Fresh from inveighing their parents or scraping together the patronage to pay student fees, new students were typically required to throw a feast for other members of their college or “nation.” (New grad student “TAs”: you’re not getting out of this one, either. Oh, and at Leipzig, you—but not the undergrads you teach—will also be required to tip the servants). Various universities’ rules against excessive alcohol consumption, participation in gambling and hiring prostitutes almost seem to acknowledge their own futility. This was true at the Sorbonne at Paris, where the penalty for calling teachers “drunks” was to…buy everyone a round of wine. It was even more, and even more disturbingly, true at Heidelberg. In 1419, the university decreed that that standard hazing ritual of a student paying for the members of his college to visit the local baths (probably a euphemism for collective hiring of prostitutes) was horrible and financially draining and immoral…unless the people he was treating were the dean of the university and the faculty on the examination committee.
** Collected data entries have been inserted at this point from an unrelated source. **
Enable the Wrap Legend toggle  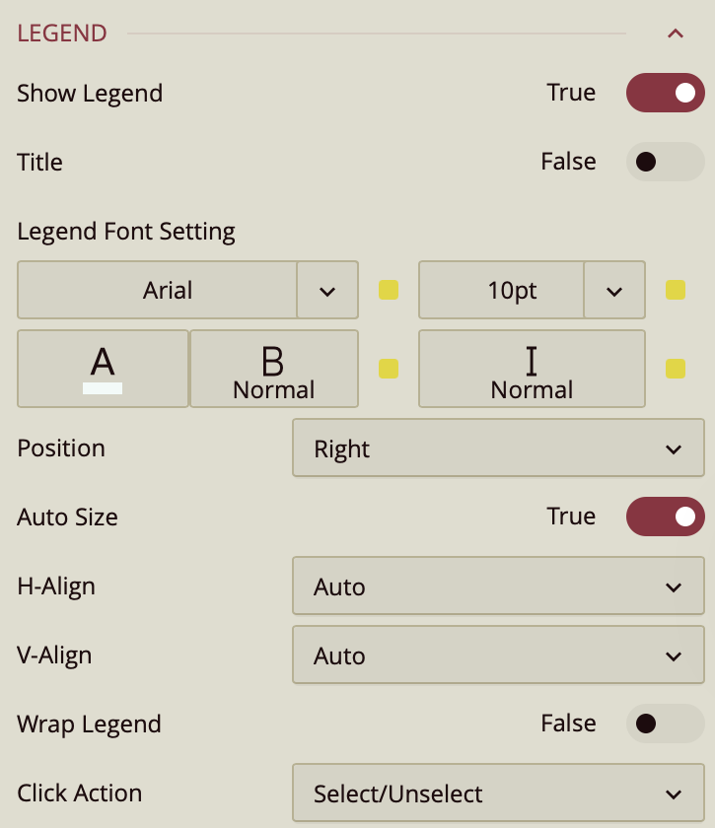[666, 725]
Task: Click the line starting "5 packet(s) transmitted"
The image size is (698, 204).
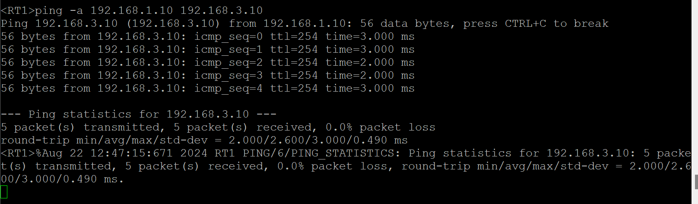Action: tap(218, 127)
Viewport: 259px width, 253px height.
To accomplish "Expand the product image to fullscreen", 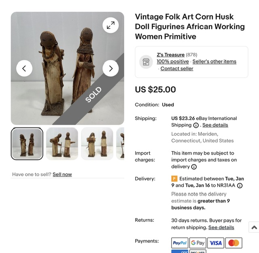I will tap(110, 25).
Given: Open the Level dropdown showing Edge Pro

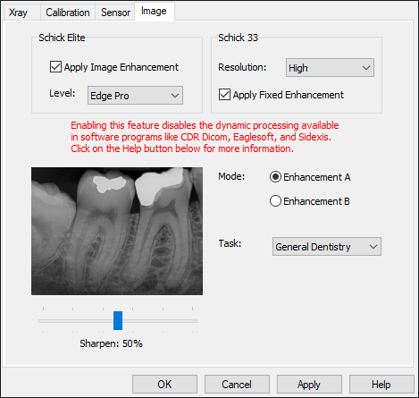Looking at the screenshot, I should click(x=135, y=96).
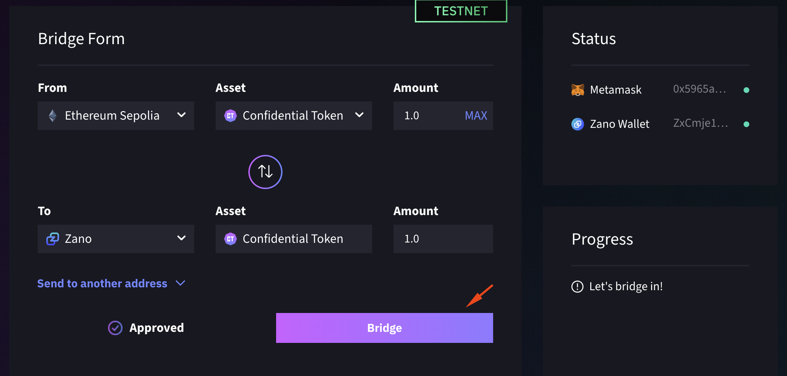Click the Metamask address 0x5965a
787x376 pixels.
[699, 89]
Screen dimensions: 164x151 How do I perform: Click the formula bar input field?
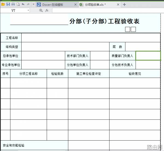[108, 10]
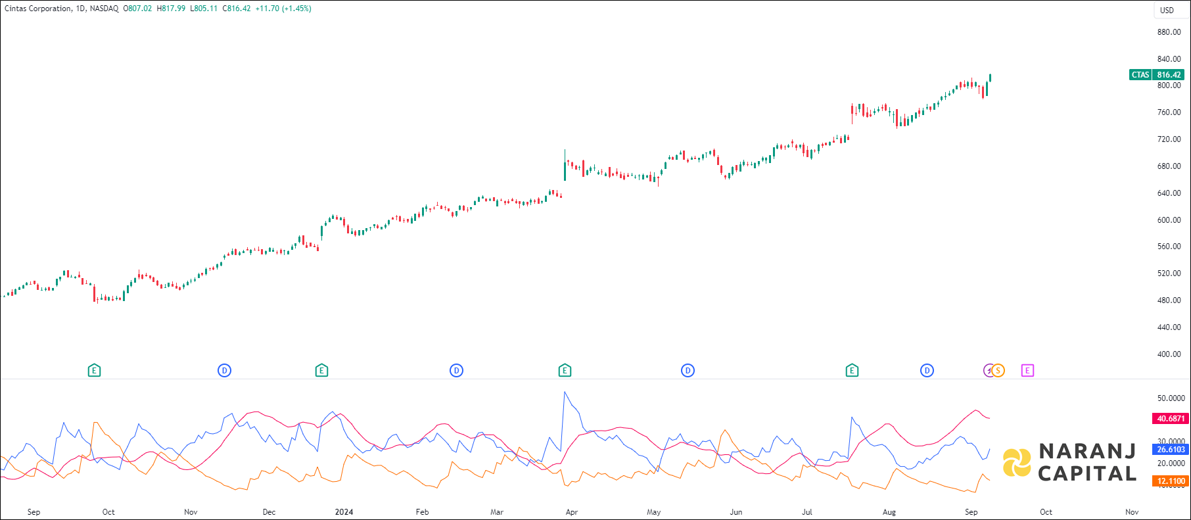Image resolution: width=1191 pixels, height=520 pixels.
Task: Click the dividend D marker in mid-November
Action: coord(224,371)
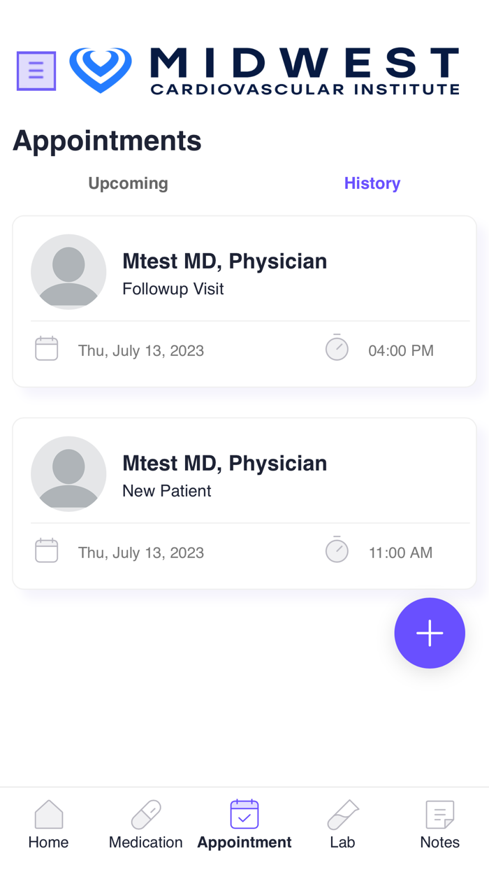
Task: Tap the Notes icon in bottom bar
Action: (439, 814)
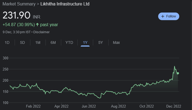This screenshot has height=110, width=192.
Task: Select the Max range tab
Action: click(x=116, y=42)
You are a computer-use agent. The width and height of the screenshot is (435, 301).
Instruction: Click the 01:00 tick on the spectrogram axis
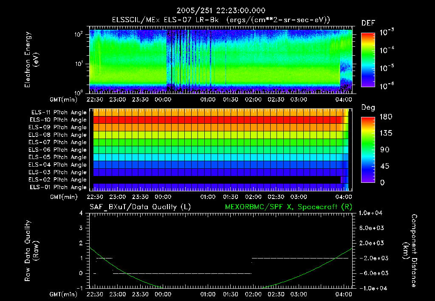(208, 99)
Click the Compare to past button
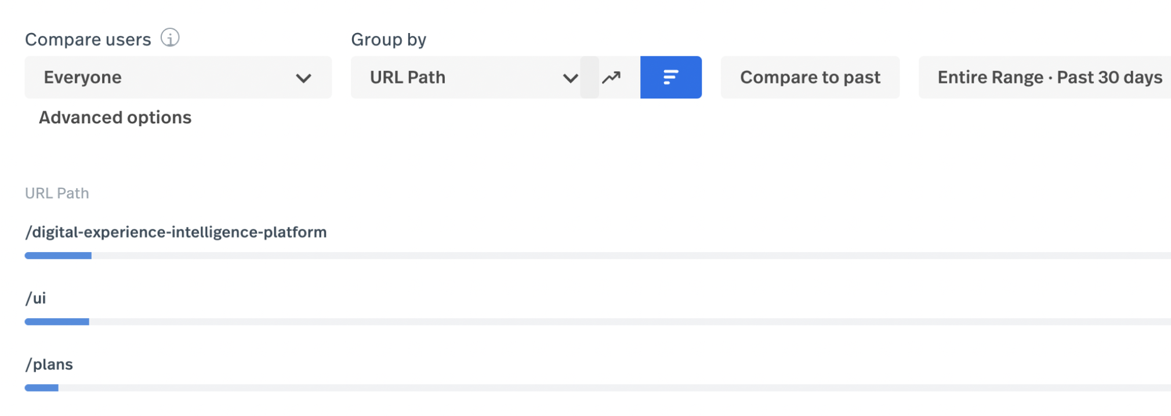Screen dimensions: 1171x416 point(810,77)
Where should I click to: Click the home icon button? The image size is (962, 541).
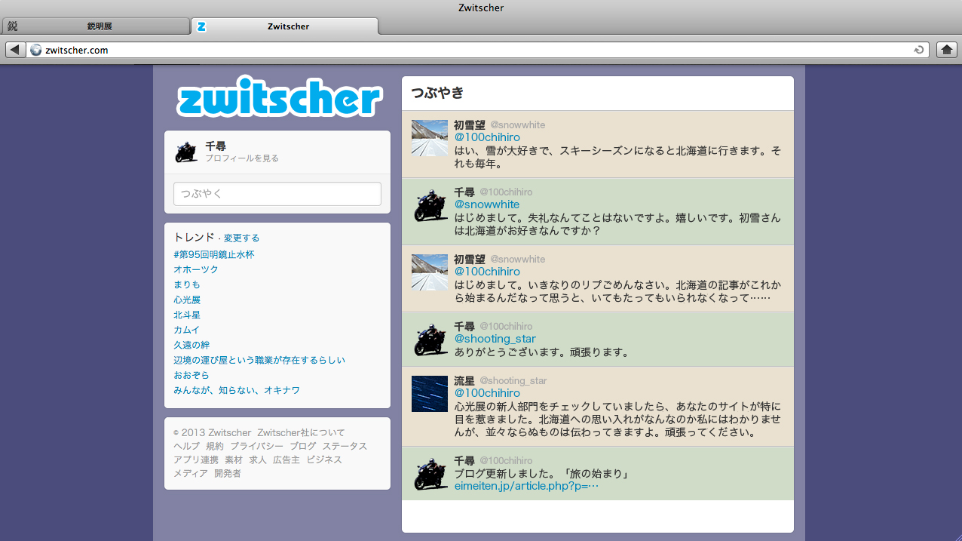pos(946,50)
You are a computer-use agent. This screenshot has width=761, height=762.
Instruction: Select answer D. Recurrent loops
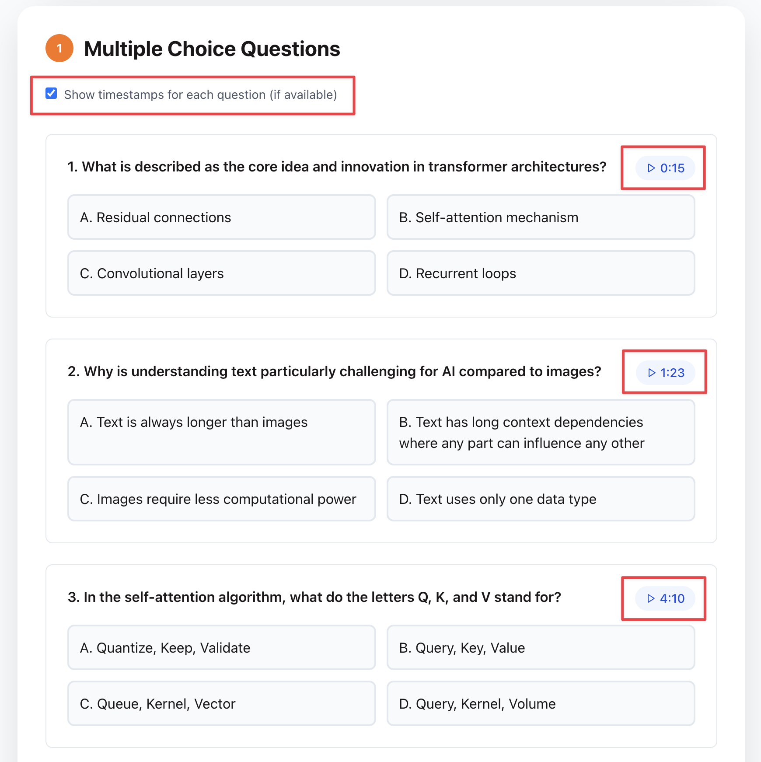point(541,273)
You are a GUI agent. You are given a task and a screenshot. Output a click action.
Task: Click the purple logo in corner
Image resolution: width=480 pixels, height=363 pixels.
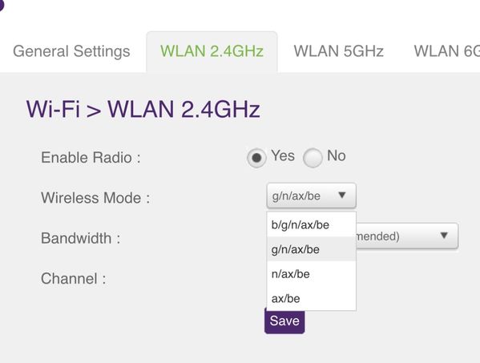point(2,5)
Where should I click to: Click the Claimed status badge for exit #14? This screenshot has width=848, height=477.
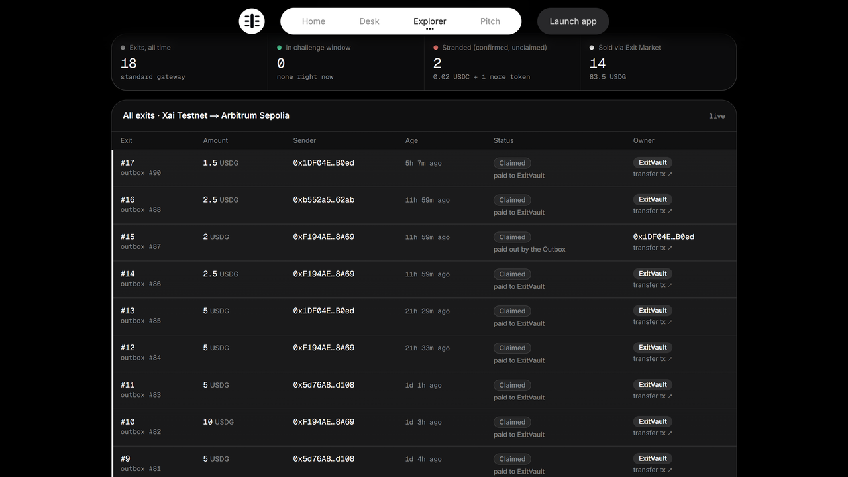512,274
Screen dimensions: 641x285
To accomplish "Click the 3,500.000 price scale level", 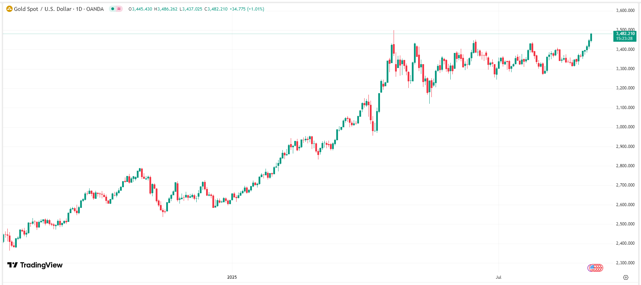I will pyautogui.click(x=625, y=29).
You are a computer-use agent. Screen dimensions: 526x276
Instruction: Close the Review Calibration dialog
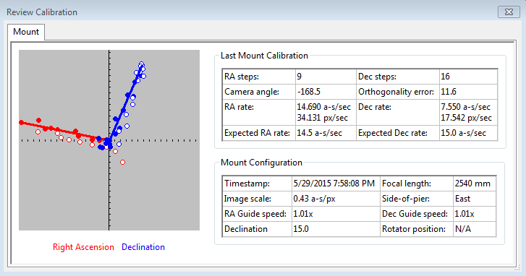coord(509,12)
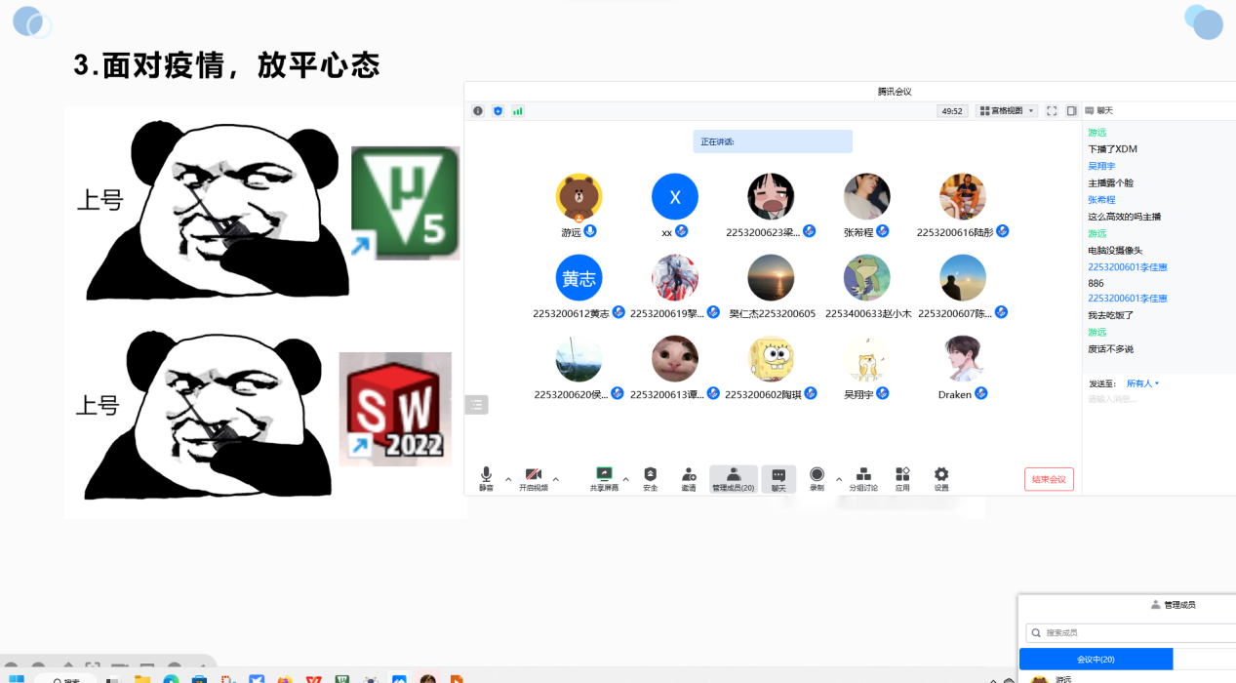Select the 会议中(20) tab
This screenshot has width=1236, height=683.
tap(1096, 660)
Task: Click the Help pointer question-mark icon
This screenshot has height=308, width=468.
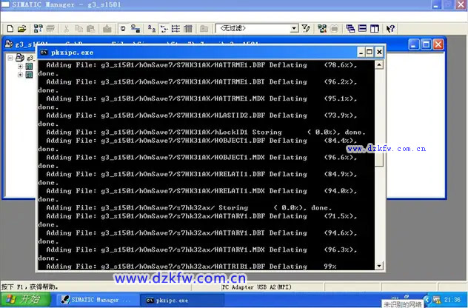Action: point(390,28)
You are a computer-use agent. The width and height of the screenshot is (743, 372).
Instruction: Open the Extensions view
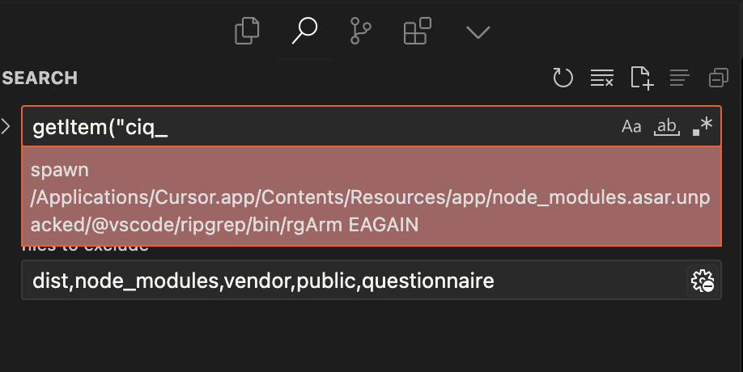pyautogui.click(x=417, y=32)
Overall, the horrors and hardships of medieval hazing served an important social purpose: the creation of a new, scholarly man out of a wayward youth, construction by way of destruction. Still, not all initiation had to be painful. Wonderfully, medieval Jewish communities in northern France and the Rhineland celebrated their sons beginning formal religious education by baking cakes in the shape of Hebrew letters. And hey, at Orleans, the rules were very clear that whatever extra financial hardships were levied on freshmen, they must never be so severe that students were forced to sell their books. Orleans: recognizing the important things in life since 1365.
Finally, as Ruth Mazo Karras suggests, the Manuale scholarium itself was likely intended as a Latin phrasebook to help new students pick up the rhythms “daily use” Latin they would need to avoid the wolves (lupi) ready to pounce on any undergraduates caught speaking the barbarian tongue with punishments ranging from whipping to expulsion. The two fictional interlocutors talk through many of the temptations lying in wait for students torn between their studies and their adolescence. And what sweeter way to convey these lessons and form students into men than by insulting teachers and gossiping about the evils of menstruating women?
Ruth Mazo Karras, From Boys to Men: Formations of Masculinity in Late Medieval Europe (Philadelphia: University of Pennsylvania Press, 2003).
Alan Cobban, English University Life in the Middle Ages (London: UCL Press, 1999).